▶ **Instructions for the task**
Your answer must be an exact copy of the lines from the one holding "This screenshot has width=754, height=327." through the last line of the entries below, with nothing added.

Saved data entries
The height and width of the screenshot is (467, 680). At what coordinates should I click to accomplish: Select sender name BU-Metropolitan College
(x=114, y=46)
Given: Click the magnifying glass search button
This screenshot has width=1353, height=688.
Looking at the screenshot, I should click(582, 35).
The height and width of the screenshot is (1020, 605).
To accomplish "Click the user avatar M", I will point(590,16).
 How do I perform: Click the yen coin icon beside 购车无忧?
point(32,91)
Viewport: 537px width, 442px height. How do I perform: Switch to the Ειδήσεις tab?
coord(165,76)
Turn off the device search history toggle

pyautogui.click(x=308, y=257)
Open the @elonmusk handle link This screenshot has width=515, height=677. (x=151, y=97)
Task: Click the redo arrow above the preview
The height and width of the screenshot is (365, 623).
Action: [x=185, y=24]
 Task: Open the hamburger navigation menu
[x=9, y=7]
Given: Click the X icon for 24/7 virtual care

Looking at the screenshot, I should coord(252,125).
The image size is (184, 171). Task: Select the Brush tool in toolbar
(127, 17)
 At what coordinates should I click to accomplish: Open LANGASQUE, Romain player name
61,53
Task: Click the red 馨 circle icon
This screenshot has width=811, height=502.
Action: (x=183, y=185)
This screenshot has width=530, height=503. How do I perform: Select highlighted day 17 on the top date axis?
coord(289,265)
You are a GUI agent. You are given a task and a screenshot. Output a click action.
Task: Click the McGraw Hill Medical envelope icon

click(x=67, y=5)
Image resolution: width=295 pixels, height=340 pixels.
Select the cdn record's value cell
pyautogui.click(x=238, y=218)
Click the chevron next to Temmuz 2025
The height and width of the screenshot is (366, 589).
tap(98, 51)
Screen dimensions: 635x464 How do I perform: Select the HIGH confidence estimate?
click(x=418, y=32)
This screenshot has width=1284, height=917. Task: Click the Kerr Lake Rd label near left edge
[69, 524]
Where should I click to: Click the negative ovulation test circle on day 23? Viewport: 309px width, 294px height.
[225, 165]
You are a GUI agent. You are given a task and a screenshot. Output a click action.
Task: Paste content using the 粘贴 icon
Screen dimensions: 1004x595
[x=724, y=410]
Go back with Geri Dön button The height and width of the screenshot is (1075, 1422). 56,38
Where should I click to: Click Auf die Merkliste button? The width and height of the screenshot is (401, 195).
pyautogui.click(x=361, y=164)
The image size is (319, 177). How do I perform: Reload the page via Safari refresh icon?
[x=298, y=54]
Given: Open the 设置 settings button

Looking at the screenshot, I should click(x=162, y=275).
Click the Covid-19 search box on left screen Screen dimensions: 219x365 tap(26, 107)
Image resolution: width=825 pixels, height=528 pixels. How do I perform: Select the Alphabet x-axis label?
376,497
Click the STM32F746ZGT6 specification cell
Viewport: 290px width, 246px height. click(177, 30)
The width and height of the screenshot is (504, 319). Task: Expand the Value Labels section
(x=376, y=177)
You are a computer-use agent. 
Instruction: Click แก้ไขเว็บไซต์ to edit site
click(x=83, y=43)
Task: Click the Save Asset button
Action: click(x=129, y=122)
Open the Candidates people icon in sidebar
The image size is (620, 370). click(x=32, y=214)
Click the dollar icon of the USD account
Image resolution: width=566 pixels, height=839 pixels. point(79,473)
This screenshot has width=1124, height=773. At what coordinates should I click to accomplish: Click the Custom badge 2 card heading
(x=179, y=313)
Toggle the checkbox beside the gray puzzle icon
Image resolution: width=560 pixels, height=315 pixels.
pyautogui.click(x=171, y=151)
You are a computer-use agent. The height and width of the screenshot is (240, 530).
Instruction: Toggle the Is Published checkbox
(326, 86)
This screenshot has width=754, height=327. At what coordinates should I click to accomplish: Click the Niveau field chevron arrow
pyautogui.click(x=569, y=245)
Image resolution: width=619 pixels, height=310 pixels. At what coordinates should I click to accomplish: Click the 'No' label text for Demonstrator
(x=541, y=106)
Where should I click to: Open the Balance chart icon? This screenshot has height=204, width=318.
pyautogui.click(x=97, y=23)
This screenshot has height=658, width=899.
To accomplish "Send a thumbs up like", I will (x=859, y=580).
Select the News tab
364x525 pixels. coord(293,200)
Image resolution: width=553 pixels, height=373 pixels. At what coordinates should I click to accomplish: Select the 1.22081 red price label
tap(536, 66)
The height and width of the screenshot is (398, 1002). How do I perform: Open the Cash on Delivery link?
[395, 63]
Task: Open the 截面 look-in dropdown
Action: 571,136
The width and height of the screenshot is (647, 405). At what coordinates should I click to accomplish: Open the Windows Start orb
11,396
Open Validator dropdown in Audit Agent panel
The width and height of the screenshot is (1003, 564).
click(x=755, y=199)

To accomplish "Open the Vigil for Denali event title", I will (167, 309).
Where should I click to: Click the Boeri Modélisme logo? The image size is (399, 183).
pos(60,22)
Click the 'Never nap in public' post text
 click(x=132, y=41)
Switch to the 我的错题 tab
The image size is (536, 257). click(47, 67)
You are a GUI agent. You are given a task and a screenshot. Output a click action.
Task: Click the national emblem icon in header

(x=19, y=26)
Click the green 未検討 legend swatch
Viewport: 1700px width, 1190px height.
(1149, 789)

▶ **Exercise answer**
This screenshot has width=754, height=327. At what coordinates should I click to accomplish: Click the Niveau field chevron arrow
pyautogui.click(x=569, y=245)
Image resolution: width=619 pixels, height=310 pixels. At what coordinates should I click to accomplish: Click the 'No' label text for Demonstrator
(x=541, y=106)
Where should I click to: Open the Balance chart icon? This screenshot has height=204, width=318.
pyautogui.click(x=97, y=23)
This screenshot has height=658, width=899.
To accomplish "Send a thumbs up like", I will (x=859, y=580).
Select the News tab
364x525 pixels. coord(293,200)
Image resolution: width=553 pixels, height=373 pixels. At what coordinates should I click to accomplish: Select the 1.22081 red price label
tap(536, 66)
The height and width of the screenshot is (398, 1002). How do I perform: Open the Cash on Delivery link?
[395, 63]
Task: Open the 截面 look-in dropdown
Action: 571,136
The width and height of the screenshot is (647, 405). At what coordinates should I click to accomplish: Open the Windows Start orb
11,396
Open Validator dropdown in Audit Agent panel
The width and height of the screenshot is (1003, 564).
click(x=755, y=199)

To accomplish "Open the Vigil for Denali event title", I will (167, 309).
Where should I click to: Click the Boeri Modélisme logo? The image size is (399, 183).
pos(60,22)
Click the 'Never nap in public' post text
 click(x=132, y=41)
Switch to the 我的错题 tab
The image size is (536, 257). click(47, 67)
You are a GUI agent. You are given a task and a screenshot. Output a click action.
Task: Click the national emblem icon in header

(x=19, y=26)
Click the green 未検討 legend swatch
Viewport: 1700px width, 1190px height.
(1149, 789)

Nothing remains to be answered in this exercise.